【Goodbye2014】Codeforces 500C New Year Book Reading【贪心+模拟】

C. New Year Book Reading
time limit per test
2 seconds
memory limit per test
256 megabytes
input
standard input
output
standard output

New Year is coming, and Jaehyun decided to read many books during 2015, unlike this year. He has n books numbered by integers from 1 to n. The weight of the i-th (1 ≤ in) book is wi.

As Jaehyun's house is not large enough to have a bookshelf, he keeps the n books by stacking them vertically. When he wants to read a certain book x, he follows the steps described below.

  1. He lifts all the books above book x.
  2. He pushes book x out of the stack.
  3. He puts down the lifted books without changing their order.
  4. After reading book x, he puts book x on the top of the stack.

He decided to read books for m days. In the j-th (1 ≤ jm) day, he will read the book that is numbered with integer bj (1 ≤ bjn). To read the book, he has to use the process described in the paragraph above. It is possible that he decides to re-read the same book several times.

After making this plan, he realized that the total weight of books he should lift during m days would be too heavy. So, he decided to change the order of the stacked books before the New Year comes, and minimize the total weight. You may assume that books can be stacked in any possible order. Note that book that he is going to read on certain step isn't considered as lifted on that step. Can you help him?

Input

The first line contains two space-separated integers n (2 ≤ n ≤ 500) and m (1 ≤ m ≤ 1000) — the number of books, and the number of days for which Jaehyun would read books.

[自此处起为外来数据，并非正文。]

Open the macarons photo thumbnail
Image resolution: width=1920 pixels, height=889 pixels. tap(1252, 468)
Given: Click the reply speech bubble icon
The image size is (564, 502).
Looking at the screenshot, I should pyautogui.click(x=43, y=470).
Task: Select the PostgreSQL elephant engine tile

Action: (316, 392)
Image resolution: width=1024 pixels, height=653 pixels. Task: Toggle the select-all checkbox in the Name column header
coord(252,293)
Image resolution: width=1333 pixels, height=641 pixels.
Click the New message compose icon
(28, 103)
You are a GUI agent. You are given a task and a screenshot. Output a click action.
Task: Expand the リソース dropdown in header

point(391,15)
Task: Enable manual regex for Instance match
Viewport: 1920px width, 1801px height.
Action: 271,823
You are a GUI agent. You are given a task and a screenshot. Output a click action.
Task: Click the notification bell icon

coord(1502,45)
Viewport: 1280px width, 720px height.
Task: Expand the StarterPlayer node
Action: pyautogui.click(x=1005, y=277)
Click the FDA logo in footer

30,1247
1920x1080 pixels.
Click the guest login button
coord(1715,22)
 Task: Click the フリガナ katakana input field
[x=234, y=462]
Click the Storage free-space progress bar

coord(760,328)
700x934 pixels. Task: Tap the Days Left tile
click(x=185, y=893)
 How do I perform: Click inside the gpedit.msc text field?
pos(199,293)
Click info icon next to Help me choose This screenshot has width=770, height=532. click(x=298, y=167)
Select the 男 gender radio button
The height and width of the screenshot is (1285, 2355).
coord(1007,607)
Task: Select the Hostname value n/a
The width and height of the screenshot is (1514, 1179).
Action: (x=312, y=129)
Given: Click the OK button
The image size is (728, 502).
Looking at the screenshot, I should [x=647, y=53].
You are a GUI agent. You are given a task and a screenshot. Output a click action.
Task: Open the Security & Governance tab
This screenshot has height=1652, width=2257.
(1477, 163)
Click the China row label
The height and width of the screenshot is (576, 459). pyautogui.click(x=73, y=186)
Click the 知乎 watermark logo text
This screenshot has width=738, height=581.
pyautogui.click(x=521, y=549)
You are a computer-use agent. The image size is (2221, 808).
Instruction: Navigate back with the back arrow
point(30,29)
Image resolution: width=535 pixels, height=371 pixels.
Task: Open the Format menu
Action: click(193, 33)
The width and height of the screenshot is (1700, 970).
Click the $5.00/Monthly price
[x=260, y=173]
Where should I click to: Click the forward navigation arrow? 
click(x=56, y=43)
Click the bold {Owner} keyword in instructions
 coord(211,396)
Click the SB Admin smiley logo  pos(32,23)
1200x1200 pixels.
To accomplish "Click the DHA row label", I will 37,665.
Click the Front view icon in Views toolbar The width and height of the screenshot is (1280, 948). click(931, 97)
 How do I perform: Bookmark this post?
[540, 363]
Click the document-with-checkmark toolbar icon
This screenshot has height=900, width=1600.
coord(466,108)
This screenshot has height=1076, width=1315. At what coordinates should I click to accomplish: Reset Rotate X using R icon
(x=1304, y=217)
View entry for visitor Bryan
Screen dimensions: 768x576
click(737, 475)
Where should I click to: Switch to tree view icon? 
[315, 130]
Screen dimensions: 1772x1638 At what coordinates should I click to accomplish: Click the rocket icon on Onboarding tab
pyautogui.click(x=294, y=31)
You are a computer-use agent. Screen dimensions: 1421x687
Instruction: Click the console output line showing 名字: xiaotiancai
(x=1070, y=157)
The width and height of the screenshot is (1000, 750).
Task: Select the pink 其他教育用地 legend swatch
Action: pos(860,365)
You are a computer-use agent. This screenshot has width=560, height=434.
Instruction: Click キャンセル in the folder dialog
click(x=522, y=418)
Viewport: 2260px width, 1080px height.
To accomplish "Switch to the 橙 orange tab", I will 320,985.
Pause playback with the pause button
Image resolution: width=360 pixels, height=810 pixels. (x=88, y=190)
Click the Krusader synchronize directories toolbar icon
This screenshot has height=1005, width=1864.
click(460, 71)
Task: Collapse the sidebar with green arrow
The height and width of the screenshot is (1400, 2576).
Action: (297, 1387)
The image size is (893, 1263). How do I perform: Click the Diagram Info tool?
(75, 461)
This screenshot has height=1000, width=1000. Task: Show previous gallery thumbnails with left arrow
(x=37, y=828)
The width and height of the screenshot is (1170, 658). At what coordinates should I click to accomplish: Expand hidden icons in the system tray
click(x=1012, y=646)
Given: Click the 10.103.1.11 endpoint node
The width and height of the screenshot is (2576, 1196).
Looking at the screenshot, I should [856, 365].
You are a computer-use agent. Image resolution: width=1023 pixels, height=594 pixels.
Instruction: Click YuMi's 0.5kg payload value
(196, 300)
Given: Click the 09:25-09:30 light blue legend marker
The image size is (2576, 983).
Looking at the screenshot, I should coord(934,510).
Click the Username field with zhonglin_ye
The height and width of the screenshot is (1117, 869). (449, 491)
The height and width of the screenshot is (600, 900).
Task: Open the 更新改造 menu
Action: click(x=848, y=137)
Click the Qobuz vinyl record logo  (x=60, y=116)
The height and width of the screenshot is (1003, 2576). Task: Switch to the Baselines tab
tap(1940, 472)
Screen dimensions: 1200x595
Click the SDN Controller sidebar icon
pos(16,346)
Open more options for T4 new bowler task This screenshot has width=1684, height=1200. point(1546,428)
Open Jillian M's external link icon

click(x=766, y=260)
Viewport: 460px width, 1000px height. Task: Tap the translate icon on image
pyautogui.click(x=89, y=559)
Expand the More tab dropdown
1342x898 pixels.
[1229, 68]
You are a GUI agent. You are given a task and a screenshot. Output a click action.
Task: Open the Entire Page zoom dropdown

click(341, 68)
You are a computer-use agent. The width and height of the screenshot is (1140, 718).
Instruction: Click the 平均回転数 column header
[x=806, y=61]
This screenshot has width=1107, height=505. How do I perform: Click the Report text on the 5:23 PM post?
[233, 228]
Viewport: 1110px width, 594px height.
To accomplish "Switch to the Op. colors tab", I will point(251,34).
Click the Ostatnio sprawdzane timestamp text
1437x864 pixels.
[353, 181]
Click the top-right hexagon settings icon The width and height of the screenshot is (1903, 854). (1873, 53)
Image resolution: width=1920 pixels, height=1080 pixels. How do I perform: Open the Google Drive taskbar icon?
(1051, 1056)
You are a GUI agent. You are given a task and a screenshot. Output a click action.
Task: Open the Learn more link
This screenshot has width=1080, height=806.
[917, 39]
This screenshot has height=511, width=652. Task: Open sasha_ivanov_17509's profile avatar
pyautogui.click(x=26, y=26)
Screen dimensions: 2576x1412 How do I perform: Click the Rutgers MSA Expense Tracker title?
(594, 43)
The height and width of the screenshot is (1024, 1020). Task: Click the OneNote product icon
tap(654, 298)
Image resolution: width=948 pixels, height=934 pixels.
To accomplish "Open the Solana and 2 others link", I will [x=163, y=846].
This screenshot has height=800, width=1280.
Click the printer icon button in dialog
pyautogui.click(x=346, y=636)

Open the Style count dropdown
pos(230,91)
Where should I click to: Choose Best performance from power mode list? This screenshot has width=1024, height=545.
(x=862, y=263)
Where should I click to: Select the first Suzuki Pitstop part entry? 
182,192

The second line contains n space-separated integers w1, w2, ..., wn (1 ≤ wi ≤ 100) — the weight of each book.

The third line contains m space separated integers b1, b2, ..., bm (1 ≤ bjn) — the order of books that he would read. Note that he can read the same book more than once.

Output

Print the minimum total weight of books he should lift, which can be achieved by rearranging the order of stacked books.

Examples
Input
3 5
1 2 3
1 3 2 3 1
Output
12
Note

Here's a picture depicting the example. Each vertical column presents the stacked books.


题目大意:

一共有N本书(每本书的重量已知)和M个读书的顺序。

我们读一本书的时候要进行如下操作:

①找到这本书的位子。

②拿起这本书上边所有的书,并且花费对应重量的体力。

③将这本书拿出来阅读。

④将这本书放在这一叠书的最上边。

现在让我们随意分配一个初始状态,使得按照顺序读完这M本书花费的体力最小。


思路:


1、假设我们此时有这样一种情况:
M=10,n=3:

1 2 3 2 1 3 2 1 2 3

那么很显然,我们最初的状态只会影响前三次拿书的结果。

因为拿完前三次的书之后 ,再之后书本的摆放状态就已经确定了。

所以这里我们只要贪心前3次拿书的最小体力花费即可。

那么很显然,我们只要按照1、2、3的摆放顺序(无论谁的权值大都一定是这么放最优。)放置了初始的状态之后,模拟操作过程即可。


2、那么假设再有这种情况:

M=10,n=4:

1 3 2 1 3 2 1 2 4

那么很显然,只处理前四本阅读的书的摆放顺序是没有将所有书安排完的,需要考虑到最后一本书4的位子,那么其实我们只要找到拿每种书的第一次出现的位子,然后按照相对顺序安排位子即可(m=10,n=4的时候,安排书本放置顺序为:1 3 2 4)。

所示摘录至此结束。